Data excerpts:
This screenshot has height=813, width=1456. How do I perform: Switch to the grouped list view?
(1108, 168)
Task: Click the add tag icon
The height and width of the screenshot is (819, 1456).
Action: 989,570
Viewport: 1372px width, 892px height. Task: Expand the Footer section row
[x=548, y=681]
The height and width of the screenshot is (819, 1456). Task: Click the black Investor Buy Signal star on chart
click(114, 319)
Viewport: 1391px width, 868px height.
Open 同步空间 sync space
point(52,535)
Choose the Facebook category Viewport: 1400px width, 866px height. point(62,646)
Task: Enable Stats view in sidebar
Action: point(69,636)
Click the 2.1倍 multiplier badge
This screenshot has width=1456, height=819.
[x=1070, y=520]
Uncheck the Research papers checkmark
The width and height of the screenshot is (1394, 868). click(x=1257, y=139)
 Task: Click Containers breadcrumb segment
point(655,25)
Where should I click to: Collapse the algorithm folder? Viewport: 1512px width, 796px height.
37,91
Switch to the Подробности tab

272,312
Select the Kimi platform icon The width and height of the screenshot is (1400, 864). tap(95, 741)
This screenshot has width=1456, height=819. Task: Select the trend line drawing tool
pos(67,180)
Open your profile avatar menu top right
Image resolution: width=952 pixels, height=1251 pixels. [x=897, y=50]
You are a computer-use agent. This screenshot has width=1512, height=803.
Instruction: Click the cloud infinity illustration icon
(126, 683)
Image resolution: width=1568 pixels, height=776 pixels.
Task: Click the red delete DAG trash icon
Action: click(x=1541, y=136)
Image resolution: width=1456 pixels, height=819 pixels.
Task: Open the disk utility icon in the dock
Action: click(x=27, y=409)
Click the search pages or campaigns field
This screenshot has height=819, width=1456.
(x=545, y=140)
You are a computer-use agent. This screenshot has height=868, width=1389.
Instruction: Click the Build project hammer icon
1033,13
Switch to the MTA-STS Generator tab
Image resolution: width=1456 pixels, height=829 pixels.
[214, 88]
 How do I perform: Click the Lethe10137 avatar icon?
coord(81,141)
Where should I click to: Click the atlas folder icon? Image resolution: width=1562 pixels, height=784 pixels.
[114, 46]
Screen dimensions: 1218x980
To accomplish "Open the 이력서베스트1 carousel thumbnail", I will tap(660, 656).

Work instruction: In full and unchanged, repeat the data above.

Output below:
This screenshot has height=813, width=1456. How do I perform: Switch to the grouped list view?
(1108, 168)
Task: Click the add tag icon
The height and width of the screenshot is (819, 1456).
Action: 989,570
Viewport: 1372px width, 892px height. Task: Expand the Footer section row
[x=548, y=681]
The height and width of the screenshot is (819, 1456). Task: Click the black Investor Buy Signal star on chart
click(114, 319)
Viewport: 1391px width, 868px height.
Open 同步空间 sync space
point(52,535)
Choose the Facebook category Viewport: 1400px width, 866px height. point(62,646)
Task: Enable Stats view in sidebar
Action: point(69,636)
Click the 2.1倍 multiplier badge
This screenshot has width=1456, height=819.
[x=1070, y=520]
Uncheck the Research papers checkmark
The width and height of the screenshot is (1394, 868). click(x=1257, y=139)
 Task: Click Containers breadcrumb segment
point(655,25)
Where should I click to: Collapse the algorithm folder? Viewport: 1512px width, 796px height.
37,91
Switch to the Подробности tab

272,312
Select the Kimi platform icon The width and height of the screenshot is (1400, 864). tap(95, 741)
This screenshot has width=1456, height=819. Task: Select the trend line drawing tool
pos(67,180)
Open your profile avatar menu top right
Image resolution: width=952 pixels, height=1251 pixels. [x=897, y=50]
You are a computer-use agent. This screenshot has width=1512, height=803.
Instruction: Click the cloud infinity illustration icon
(126, 683)
Image resolution: width=1568 pixels, height=776 pixels.
Task: Click the red delete DAG trash icon
Action: click(x=1541, y=136)
Image resolution: width=1456 pixels, height=819 pixels.
Task: Open the disk utility icon in the dock
Action: click(x=27, y=409)
Click the search pages or campaigns field
This screenshot has height=819, width=1456.
(x=545, y=140)
You are a computer-use agent. This screenshot has height=868, width=1389.
Instruction: Click the Build project hammer icon
1033,13
Switch to the MTA-STS Generator tab
Image resolution: width=1456 pixels, height=829 pixels.
[214, 88]
 How do I perform: Click the Lethe10137 avatar icon?
coord(81,141)
Where should I click to: Click the atlas folder icon? Image resolution: width=1562 pixels, height=784 pixels.
[114, 46]
Screen dimensions: 1218x980
To accomplish "Open the 이력서베스트1 carousel thumbnail", I will tap(660, 656).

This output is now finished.